# The problem:
Could the entries below be retyped exactly and in full?

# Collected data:
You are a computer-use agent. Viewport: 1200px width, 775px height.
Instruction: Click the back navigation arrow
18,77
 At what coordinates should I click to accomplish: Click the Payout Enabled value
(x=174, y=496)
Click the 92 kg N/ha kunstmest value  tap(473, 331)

# The answer:
You are a computer-use agent. Viewport: 1200px width, 775px height.
Instruction: Click the back navigation arrow
18,77
 At what coordinates should I click to accomplish: Click the Payout Enabled value
(x=174, y=496)
Click the 92 kg N/ha kunstmest value  tap(473, 331)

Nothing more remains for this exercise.